Debt ceiling talks deadlock as default deadline nears

Nearly five months before the US hit the debt ceiling, a small Treasury Department team began alerting senior officials to the early effects already being felt in the US financial system.
The cost of insuring US debt, as measured by the price of credit default swaps, was rising, a sign that investors were beginning to see US bonds and other securities as increasingly risky.
This early warning — and others over the past month as swap prices have risen — came from the Treasury Department’s trading floor and its eponymous team of nine financial analysts tasked with monitoring and analyzing the markets. global financiers to inform the policy work of senior Treasury Department and White House officials.
As the US rapidly approaches a potential default date in early June, senior US officials are increasingly relying on the trading floor to watch for signs of financial market disruption.
“In the same way that a doctor wants to understand a patient’s vital signs as he thinks about how to treat him, at the Treasury he keeps up to date with understanding the different ways in which the economy is healthy. or unhealthy. And part of that is understanding the market,” Deputy Treasury Secretary Wally Adeyemo told CNN.
“So we’re spending a lot of time with them to better understand what the costs are today, to make sure that we’re able to share that information with Congress, to prevent us from putting ourselves in a position where, for the first time in our history, we are unable to pay all our obligations on time,” he said.

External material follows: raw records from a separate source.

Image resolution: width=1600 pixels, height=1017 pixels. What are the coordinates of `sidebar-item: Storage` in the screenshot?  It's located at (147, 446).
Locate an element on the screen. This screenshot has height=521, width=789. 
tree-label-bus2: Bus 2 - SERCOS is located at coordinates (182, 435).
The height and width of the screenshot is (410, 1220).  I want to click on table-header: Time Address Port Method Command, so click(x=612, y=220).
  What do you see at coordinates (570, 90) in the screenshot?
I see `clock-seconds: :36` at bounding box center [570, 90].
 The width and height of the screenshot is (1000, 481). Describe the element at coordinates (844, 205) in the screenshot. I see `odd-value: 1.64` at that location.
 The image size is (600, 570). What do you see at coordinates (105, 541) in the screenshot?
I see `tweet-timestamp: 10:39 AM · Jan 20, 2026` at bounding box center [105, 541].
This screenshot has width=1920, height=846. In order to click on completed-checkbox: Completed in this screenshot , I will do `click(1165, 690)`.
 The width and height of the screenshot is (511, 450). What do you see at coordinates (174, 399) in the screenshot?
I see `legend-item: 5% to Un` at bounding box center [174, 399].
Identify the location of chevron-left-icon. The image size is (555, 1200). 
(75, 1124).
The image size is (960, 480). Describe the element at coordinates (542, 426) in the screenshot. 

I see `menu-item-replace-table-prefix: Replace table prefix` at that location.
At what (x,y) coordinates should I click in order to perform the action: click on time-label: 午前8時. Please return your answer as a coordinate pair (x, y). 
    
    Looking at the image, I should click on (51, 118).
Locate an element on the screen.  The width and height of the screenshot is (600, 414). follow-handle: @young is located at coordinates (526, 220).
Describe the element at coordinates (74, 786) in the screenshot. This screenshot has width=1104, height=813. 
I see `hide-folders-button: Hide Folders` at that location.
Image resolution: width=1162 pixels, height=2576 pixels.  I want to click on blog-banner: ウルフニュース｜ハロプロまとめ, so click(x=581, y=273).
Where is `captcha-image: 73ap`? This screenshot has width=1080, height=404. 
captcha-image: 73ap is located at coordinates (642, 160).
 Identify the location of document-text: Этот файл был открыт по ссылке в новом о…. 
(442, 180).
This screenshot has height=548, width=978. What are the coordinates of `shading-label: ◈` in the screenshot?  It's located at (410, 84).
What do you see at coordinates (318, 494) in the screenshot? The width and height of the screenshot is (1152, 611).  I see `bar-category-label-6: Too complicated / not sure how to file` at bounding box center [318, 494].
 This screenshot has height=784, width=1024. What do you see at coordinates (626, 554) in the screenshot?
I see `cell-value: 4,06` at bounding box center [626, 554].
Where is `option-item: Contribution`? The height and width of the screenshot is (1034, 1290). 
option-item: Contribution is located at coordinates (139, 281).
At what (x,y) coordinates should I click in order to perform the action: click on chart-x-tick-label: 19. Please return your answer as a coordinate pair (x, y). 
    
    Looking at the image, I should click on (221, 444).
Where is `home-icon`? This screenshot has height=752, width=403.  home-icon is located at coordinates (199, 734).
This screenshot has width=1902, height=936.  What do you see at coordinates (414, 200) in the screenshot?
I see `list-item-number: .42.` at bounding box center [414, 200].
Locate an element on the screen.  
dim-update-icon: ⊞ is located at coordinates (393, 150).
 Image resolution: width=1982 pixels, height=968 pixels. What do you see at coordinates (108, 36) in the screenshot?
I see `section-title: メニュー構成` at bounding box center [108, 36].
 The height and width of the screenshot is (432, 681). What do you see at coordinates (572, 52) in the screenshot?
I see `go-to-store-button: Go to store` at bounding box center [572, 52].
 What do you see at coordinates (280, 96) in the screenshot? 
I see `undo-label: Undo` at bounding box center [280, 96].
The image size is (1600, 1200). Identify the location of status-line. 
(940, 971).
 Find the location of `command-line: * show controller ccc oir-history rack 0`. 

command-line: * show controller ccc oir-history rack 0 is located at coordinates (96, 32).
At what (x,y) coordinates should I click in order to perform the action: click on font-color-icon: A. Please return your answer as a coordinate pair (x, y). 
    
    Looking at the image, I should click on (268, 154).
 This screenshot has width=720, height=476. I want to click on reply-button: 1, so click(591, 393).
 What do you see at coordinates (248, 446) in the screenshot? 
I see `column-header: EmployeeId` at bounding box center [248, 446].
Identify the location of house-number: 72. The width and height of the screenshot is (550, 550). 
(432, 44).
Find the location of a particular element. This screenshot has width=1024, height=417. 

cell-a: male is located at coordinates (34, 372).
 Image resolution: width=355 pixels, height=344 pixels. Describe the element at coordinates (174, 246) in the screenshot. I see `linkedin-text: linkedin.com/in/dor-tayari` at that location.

This work begins each day before dawn when staff members take turns getting up around 3:30 a.m. ET to compile data on market developments overnight and begin calling contacts working in European markets and Asians.
Around 7 a.m. ET, that data and information lands in the inboxes of top White House and Treasury Department decision-makers.
At 9 a.m. ET, before U.S. markets open, Treasury Secretary Janet Yellen and her leadership team are meeting virtually with the trading floor and other key Treasury Department aides for a briefing on the state of financial markets and the issues to watch that day.
Over the past few weeks, this daily briefing has focused heavily on the repercussions of the debt limit standoff, from updates on Treasury bill auctions to market reactions and comments from market analysts. and economists.